(Dataset items)

_ _ _ _

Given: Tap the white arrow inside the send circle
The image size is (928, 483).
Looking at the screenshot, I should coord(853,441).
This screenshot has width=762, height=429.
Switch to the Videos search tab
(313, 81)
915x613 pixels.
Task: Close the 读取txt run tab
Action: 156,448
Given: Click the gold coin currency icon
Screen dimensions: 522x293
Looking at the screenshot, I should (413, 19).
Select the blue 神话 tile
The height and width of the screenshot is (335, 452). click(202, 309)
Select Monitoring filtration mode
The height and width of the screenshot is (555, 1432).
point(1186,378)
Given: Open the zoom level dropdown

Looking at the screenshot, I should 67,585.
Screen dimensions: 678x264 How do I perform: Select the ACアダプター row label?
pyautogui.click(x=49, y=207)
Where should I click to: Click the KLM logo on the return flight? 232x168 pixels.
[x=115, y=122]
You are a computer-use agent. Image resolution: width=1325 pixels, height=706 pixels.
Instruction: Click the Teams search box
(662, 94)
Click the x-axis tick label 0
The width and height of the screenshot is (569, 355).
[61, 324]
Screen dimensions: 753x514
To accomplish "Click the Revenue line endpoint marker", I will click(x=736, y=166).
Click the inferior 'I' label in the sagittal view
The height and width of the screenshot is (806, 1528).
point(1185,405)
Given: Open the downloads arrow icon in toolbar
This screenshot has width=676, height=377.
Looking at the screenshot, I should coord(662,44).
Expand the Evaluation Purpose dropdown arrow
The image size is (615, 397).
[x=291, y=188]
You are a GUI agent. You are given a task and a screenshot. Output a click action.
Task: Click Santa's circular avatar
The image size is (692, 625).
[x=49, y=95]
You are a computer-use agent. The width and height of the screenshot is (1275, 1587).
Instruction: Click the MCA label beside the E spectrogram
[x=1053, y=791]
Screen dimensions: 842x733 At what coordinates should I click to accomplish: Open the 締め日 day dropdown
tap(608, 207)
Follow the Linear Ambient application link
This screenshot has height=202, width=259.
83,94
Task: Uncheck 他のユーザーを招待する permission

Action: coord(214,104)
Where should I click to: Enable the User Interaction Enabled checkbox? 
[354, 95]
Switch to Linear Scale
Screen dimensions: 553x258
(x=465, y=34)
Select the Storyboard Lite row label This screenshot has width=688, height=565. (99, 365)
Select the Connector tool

_ _ _ _

● Problem statement: From the first line to the last, transcribe the data exactly.

● Exercise result:
Given: Tap the white arrow inside the send circle
The image size is (928, 483).
Looking at the screenshot, I should coord(853,441).
This screenshot has width=762, height=429.
Switch to the Videos search tab
(313, 81)
915x613 pixels.
Task: Close the 读取txt run tab
Action: 156,448
Given: Click the gold coin currency icon
Screen dimensions: 522x293
Looking at the screenshot, I should (413, 19).
Select the blue 神话 tile
The height and width of the screenshot is (335, 452). click(202, 309)
Select Monitoring filtration mode
The height and width of the screenshot is (555, 1432).
point(1186,378)
Given: Open the zoom level dropdown

Looking at the screenshot, I should 67,585.
Screen dimensions: 678x264 How do I perform: Select the ACアダプター row label?
pyautogui.click(x=49, y=207)
Where should I click to: Click the KLM logo on the return flight? 232x168 pixels.
[x=115, y=122]
You are a computer-use agent. Image resolution: width=1325 pixels, height=706 pixels.
Instruction: Click the Teams search box
(662, 94)
Click the x-axis tick label 0
The width and height of the screenshot is (569, 355).
[61, 324]
Screen dimensions: 753x514
To accomplish "Click the Revenue line endpoint marker", I will click(x=736, y=166).
Click the inferior 'I' label in the sagittal view
The height and width of the screenshot is (806, 1528).
point(1185,405)
Given: Open the downloads arrow icon in toolbar
This screenshot has width=676, height=377.
Looking at the screenshot, I should coord(662,44).
Expand the Evaluation Purpose dropdown arrow
The image size is (615, 397).
[x=291, y=188]
You are a GUI agent. You are given a task and a screenshot. Output a click action.
Task: Click Santa's circular avatar
The image size is (692, 625).
[x=49, y=95]
You are a computer-use agent. The width and height of the screenshot is (1275, 1587).
Instruction: Click the MCA label beside the E spectrogram
[x=1053, y=791]
Screen dimensions: 842x733 At what coordinates should I click to accomplish: Open the 締め日 day dropdown
tap(608, 207)
Follow the Linear Ambient application link
This screenshot has height=202, width=259.
83,94
Task: Uncheck 他のユーザーを招待する permission

Action: coord(214,104)
Where should I click to: Enable the User Interaction Enabled checkbox? 
[354, 95]
Switch to Linear Scale
Screen dimensions: 553x258
(x=465, y=34)
Select the Storyboard Lite row label This screenshot has width=688, height=565. (99, 365)
Select the Connector tool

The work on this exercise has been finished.